No 8 – Terracotta, kept above ground.  So a lot of oxygen and some movement of the wine.  
Deep young colour. Quite firm with a solid nose.  Quite a ripe perfumed palate, with a streak of tannin.  Quite elegant.  This was another of my favourites.

No 9 – Foudre – 5 years old 20 hectolitres.
Good colour.  Perfumed peppery fruit, on the palate quite fragrant. Elegant fruit with a good balance. Nicely textured. I liked this a lot.

Vincent and the managing director, Tim Ford, explained that 80% of Chemin de Moscou is still given a classic élevage in barrel.  But they wanted to ask the question: how big is each piece of the jigsaw.  “The variables are terrifying” observed Tim, as we came to no obvious conclusion.    

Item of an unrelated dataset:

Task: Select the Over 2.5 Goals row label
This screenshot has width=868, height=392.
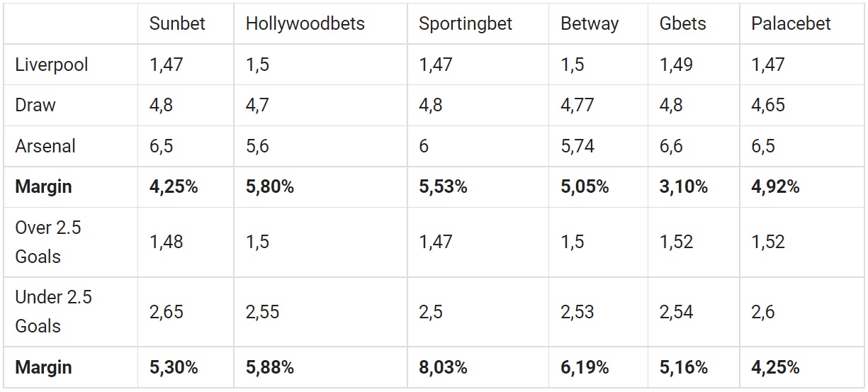Action: coord(48,242)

It was a fascinating example of how one of the new talents of the Languedoc, that does not conform to the local appellation, is looking at new frontiers and challenging perceived ideas.  

And then we had a tasting of the current range of wines from Domaine Gayda

2018 Flying Solo White, Pays d’Oc
Grenache Blanc, with 15% Viognier
Quite rounded, textured and perfumed with some peachy fruit and weight on the palate.

2018 T’Air d’Oc, Pays d’Oc
Pure Sauvignon with fresh pithy fruit, some good acidity and a rounded finish.   A southern Sauvignon but with a good streak of freshness. 

2018 Chardonnay, Pays d’Oc
From vineyards in the Minervois and Malepère.  20% fermented and aged in barrel and kept on lees for six months.  Quite rounded, lightly buttery nose and palate.

2018 Viognier, Pays d’Oc
Pure Viognier from the Minervois and Roussillon.  Six months on lees.
Lightly peachy on nose and palate. Good texture and weight with some balancing acidity.  

2018 En Passant, Pays d’Oc
70% Maccabeu fermented in stainless steel and blended with 30% Muscat d’Alexandrie, in stainless steel as well as amphora.  Quite fresh and pithy, with some acidity and some Muscat grapiness.  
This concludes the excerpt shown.